This commentary is by Harry Chen, M.D., chair of the Vermont Covid Vaccine Implementation Advisory Board, senior adviser to the CDC Foundation Covid Corps in 2020-21, and Vermont commissioner of health from 2011 to 2017.
Have we had enough yet? “Of what?” you may ask. Covid — absolutely to a person, we have had enough.
I hate to be the bearer of bad news, but it isn’t over yet. Vermonters continue to get sick, be hospitalized, and die. And while many are presuming this may be the new normal, this would be a terrible new normal to accept.
Let’s get the facts out there. Vermont cases are at their highest point in the pandemic, as are hospitalizations. Deaths remain nearly at their highest; only one month was higher. The test positivity rate is at its highest since the very beginning of the pandemic. And while the majority of cases are in the unvaccinated, breakthrough cases are on the rise. And the Omicron variant hasn’t even reached us yet; it will.
Our health care system is stressed to the max. Importantly, Covid is not the only factor, but it is an important and modifiable contributor. Nationwide, workers are leaving health care and public health in droves due to burnout. Evidence shows that lack of control and feeling underappreciated and unsupported by one’s organization are strong factors related to burnout.
I know for a fact that the major challenge health care faces in Vermont is lack of staff. This is true for all levels of health care, from primary care to home health to long-term care to acute care hospitals.
It is not a lack of rooms, beds, or equipment, but the shortage of skilled staff to provide care. This affects all of us, with or without Covid, when our emergency departments are bursting at the seams and Vermonters can’t get the care they need.
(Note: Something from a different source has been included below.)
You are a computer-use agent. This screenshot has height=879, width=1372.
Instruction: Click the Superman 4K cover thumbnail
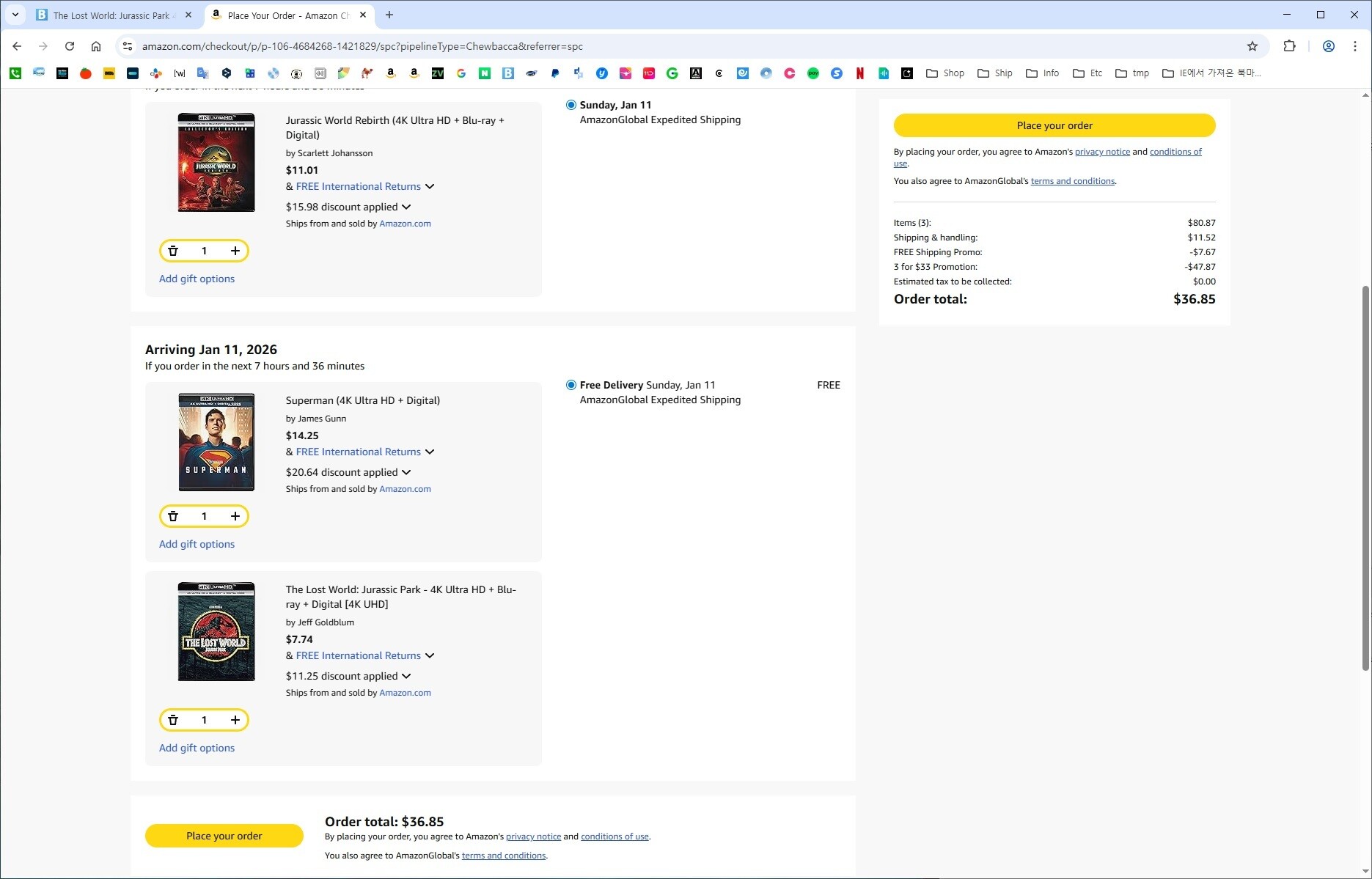click(x=216, y=442)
There’s no quick fix to the staffing challenge, which is felt nationwide. Given this, we have to do everything we can to preserve the capacity of our fragile system.
Vermont had a stellar record of achievement earlier in the pandemic and its vaccination efforts are second to none. Yet this favorable trajectory has now reversed; we need leadership to act now. Vaccines are a necessary but not sufficient strategy, especially given the holidays and people gathering indoors now that winter is upon us. Waning or insufficient immunity, unvaccinated Vermonters, and new variants are major challenges to responding to the pandemic.
So, what do we do? We don’t keep hoping and waiting for our cases, hospitalizations and deaths to drop. It’s time to act.
We don’t need to lock down at this point, though countries across the Atlantic are doing just this. We need to wear masks indoors in public to protect ourselves, our vulnerable, and our frontline workers. We have done it before and know it works. I know the health commissioner and governor have come out strong for masking, but this is clearly not enough.
Given Vermont’s high levels of transmission, we need an indoor mask mandate in public places now.
We need the state to take leadership as occurred early in the pandemic. Doing this will reduce Covid cases, lowering the stress on our overstretched health care and public health systems and the valiant people who have given so much to the pandemic response. It will also relieve businesses of the burden of enforcing masking to protect their workers.
If it succeeds, it won’t need to be in place for long.
Our Legislature has stepped up to allow towns to implement mask mandates, but it is not enough. We have witnessed how woefully inadequate our nation’s 50-state approach has been. A 246-town-and-city approach defies common sense. A virus does not respect town lines!
Bringing the vitriol of the mask debate to Vermont’s selectboards and city councils is passing the buck. Protecting the public’s health requires leadership backed by science, not public opinion. Now is the time for action. We can’t afford to wait.